*** Opening of Exercise data ***

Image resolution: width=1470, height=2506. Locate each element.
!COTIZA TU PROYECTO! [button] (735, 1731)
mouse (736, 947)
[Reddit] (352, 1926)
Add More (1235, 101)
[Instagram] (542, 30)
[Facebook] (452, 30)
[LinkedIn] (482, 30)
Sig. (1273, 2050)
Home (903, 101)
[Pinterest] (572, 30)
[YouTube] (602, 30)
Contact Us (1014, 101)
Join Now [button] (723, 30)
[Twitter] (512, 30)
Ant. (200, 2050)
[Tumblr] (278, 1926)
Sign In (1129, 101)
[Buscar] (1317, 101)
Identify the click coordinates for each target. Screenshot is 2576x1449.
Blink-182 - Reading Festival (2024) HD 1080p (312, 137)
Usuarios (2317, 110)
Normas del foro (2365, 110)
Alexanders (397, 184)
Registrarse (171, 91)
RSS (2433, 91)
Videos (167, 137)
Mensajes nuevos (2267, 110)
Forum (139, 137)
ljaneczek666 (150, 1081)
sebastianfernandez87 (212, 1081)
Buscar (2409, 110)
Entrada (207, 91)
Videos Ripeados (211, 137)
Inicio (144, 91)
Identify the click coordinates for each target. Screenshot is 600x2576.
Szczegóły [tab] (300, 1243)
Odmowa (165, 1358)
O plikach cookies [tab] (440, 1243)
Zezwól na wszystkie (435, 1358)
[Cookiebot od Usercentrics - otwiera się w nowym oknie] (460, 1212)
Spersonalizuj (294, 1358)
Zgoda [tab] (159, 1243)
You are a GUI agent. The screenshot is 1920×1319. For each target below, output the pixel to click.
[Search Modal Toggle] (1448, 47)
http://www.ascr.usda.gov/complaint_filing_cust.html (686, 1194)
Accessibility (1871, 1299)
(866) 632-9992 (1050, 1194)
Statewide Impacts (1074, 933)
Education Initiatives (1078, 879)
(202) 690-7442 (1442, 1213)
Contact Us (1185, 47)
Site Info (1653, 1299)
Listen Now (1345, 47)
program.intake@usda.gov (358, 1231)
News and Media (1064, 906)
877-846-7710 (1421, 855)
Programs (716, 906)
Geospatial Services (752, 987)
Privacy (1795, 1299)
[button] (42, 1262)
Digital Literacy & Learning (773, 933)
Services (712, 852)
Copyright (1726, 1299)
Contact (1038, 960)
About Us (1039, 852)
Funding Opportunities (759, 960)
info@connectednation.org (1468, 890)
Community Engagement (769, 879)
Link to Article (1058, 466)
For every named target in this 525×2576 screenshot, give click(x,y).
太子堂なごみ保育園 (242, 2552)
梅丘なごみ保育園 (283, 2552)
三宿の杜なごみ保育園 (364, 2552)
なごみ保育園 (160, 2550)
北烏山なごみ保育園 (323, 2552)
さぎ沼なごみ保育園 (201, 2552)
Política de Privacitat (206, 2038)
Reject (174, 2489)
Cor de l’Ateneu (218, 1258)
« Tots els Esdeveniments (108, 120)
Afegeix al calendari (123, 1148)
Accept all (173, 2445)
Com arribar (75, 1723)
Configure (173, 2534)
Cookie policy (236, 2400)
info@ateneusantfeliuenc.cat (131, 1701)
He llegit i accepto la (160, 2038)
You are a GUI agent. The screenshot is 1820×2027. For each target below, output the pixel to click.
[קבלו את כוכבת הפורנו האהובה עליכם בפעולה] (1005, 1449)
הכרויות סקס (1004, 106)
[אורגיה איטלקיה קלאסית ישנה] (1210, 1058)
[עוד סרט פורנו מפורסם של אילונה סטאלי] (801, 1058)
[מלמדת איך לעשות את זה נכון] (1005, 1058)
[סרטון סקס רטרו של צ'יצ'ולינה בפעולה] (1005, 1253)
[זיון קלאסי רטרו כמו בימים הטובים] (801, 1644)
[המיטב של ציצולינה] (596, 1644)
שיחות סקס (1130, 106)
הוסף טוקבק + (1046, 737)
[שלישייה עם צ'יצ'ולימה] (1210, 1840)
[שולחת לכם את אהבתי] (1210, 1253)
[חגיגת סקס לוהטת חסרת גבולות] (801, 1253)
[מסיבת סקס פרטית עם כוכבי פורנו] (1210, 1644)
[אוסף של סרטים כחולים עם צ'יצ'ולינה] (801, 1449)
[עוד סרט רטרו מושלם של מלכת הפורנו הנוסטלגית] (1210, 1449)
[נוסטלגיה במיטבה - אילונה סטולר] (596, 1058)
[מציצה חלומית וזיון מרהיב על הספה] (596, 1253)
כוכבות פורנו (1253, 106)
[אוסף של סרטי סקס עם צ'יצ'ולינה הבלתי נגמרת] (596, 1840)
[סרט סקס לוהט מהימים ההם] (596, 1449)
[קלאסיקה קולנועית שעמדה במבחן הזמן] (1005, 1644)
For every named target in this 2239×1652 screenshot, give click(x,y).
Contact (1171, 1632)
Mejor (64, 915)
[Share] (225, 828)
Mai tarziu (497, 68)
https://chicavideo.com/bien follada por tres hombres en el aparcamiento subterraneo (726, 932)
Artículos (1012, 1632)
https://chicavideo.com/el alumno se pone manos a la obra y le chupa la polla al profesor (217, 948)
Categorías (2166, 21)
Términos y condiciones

*** Close of Exercise data ***

- _What the task asks_: Without altering a single word, transcribe the entries above.

- _Written response_:
Image resolution: width=1470, height=2506. Locate each element.
!COTIZA TU PROYECTO! [button] (735, 1731)
mouse (736, 947)
[Reddit] (352, 1926)
Add More (1235, 101)
[Instagram] (542, 30)
[Facebook] (452, 30)
[LinkedIn] (482, 30)
Sig. (1273, 2050)
Home (903, 101)
[Pinterest] (572, 30)
[YouTube] (602, 30)
Contact Us (1014, 101)
Join Now [button] (723, 30)
[Twitter] (512, 30)
Ant. (200, 2050)
[Tumblr] (278, 1926)
Sign In (1129, 101)
[Buscar] (1317, 101)
Identify the click coordinates for each target. Screenshot is 2576x1449.
Blink-182 - Reading Festival (2024) HD 1080p (312, 137)
Usuarios (2317, 110)
Normas del foro (2365, 110)
Alexanders (397, 184)
Registrarse (171, 91)
RSS (2433, 91)
Videos (167, 137)
Mensajes nuevos (2267, 110)
Forum (139, 137)
ljaneczek666 (150, 1081)
sebastianfernandez87 (212, 1081)
Buscar (2409, 110)
Entrada (207, 91)
Videos Ripeados (211, 137)
Inicio (144, 91)
Identify the click coordinates for each target. Screenshot is 600x2576.
Szczegóły [tab] (300, 1243)
Odmowa (165, 1358)
O plikach cookies [tab] (440, 1243)
Zezwól na wszystkie (435, 1358)
[Cookiebot od Usercentrics - otwiera się w nowym oknie] (460, 1212)
Spersonalizuj (294, 1358)
Zgoda [tab] (159, 1243)
You are a GUI agent. The screenshot is 1920×1319. For each target below, output the pixel to click.
[Search Modal Toggle] (1448, 47)
http://www.ascr.usda.gov/complaint_filing_cust.html (686, 1194)
Accessibility (1871, 1299)
(866) 632-9992 (1050, 1194)
Statewide Impacts (1074, 933)
Education Initiatives (1078, 879)
(202) 690-7442 (1442, 1213)
Contact Us (1185, 47)
Site Info (1653, 1299)
Listen Now (1345, 47)
program.intake@usda.gov (358, 1231)
News and Media (1064, 906)
877-846-7710 (1421, 855)
Programs (716, 906)
Geospatial Services (752, 987)
Privacy (1795, 1299)
[button] (42, 1262)
Digital Literacy & Learning (773, 933)
Services (712, 852)
Copyright (1726, 1299)
Contact (1038, 960)
About Us (1039, 852)
Funding Opportunities (759, 960)
info@connectednation.org (1468, 890)
Community Engagement (769, 879)
Link to Article (1058, 466)
For every named target in this 525×2576 screenshot, give click(x,y).
太子堂なごみ保育園 (242, 2552)
梅丘なごみ保育園 (283, 2552)
三宿の杜なごみ保育園 (364, 2552)
なごみ保育園 (160, 2550)
北烏山なごみ保育園 (323, 2552)
さぎ沼なごみ保育園 (201, 2552)
Política de Privacitat (206, 2038)
Reject (174, 2489)
Cor de l’Ateneu (218, 1258)
« Tots els Esdeveniments (108, 120)
Afegeix al calendari (123, 1148)
Accept all (173, 2445)
Com arribar (75, 1723)
Configure (173, 2534)
Cookie policy (236, 2400)
info@ateneusantfeliuenc.cat (131, 1701)
He llegit i accepto la (160, 2038)
You are a GUI agent. The screenshot is 1820×2027. For each target below, output the pixel to click.
[קבלו את כוכבת הפורנו האהובה עליכם בפעולה] (1005, 1449)
הכרויות סקס (1004, 106)
[אורגיה איטלקיה קלאסית ישנה] (1210, 1058)
[עוד סרט פורנו מפורסם של אילונה סטאלי] (801, 1058)
[מלמדת איך לעשות את זה נכון] (1005, 1058)
[סרטון סקס רטרו של צ'יצ'ולינה בפעולה] (1005, 1253)
[זיון קלאסי רטרו כמו בימים הטובים] (801, 1644)
[המיטב של ציצולינה] (596, 1644)
שיחות סקס (1130, 106)
הוסף טוקבק + (1046, 737)
[שלישייה עם צ'יצ'ולימה] (1210, 1840)
[שולחת לכם את אהבתי] (1210, 1253)
[חגיגת סקס לוהטת חסרת גבולות] (801, 1253)
[מסיבת סקס פרטית עם כוכבי פורנו] (1210, 1644)
[אוסף של סרטים כחולים עם צ'יצ'ולינה] (801, 1449)
[עוד סרט רטרו מושלם של מלכת הפורנו הנוסטלגית] (1210, 1449)
[נוסטלגיה במיטבה - אילונה סטולר] (596, 1058)
[מציצה חלומית וזיון מרהיב על הספה] (596, 1253)
כוכבות פורנו (1253, 106)
[אוסף של סרטי סקס עם צ'יצ'ולינה הבלתי נגמרת] (596, 1840)
[סרט סקס לוהט מהימים ההם] (596, 1449)
[קלאסיקה קולנועית שעמדה במבחן הזמן] (1005, 1644)
For every named target in this 2239×1652 screenshot, give click(x,y).
Contact (1171, 1632)
Mejor (64, 915)
[Share] (225, 828)
Mai tarziu (497, 68)
https://chicavideo.com/bien follada por tres hombres en el aparcamiento subterraneo (726, 932)
Artículos (1012, 1632)
https://chicavideo.com/el alumno se pone manos a la obra y le chupa la polla al profesor (217, 948)
Categorías (2166, 21)
Términos y condiciones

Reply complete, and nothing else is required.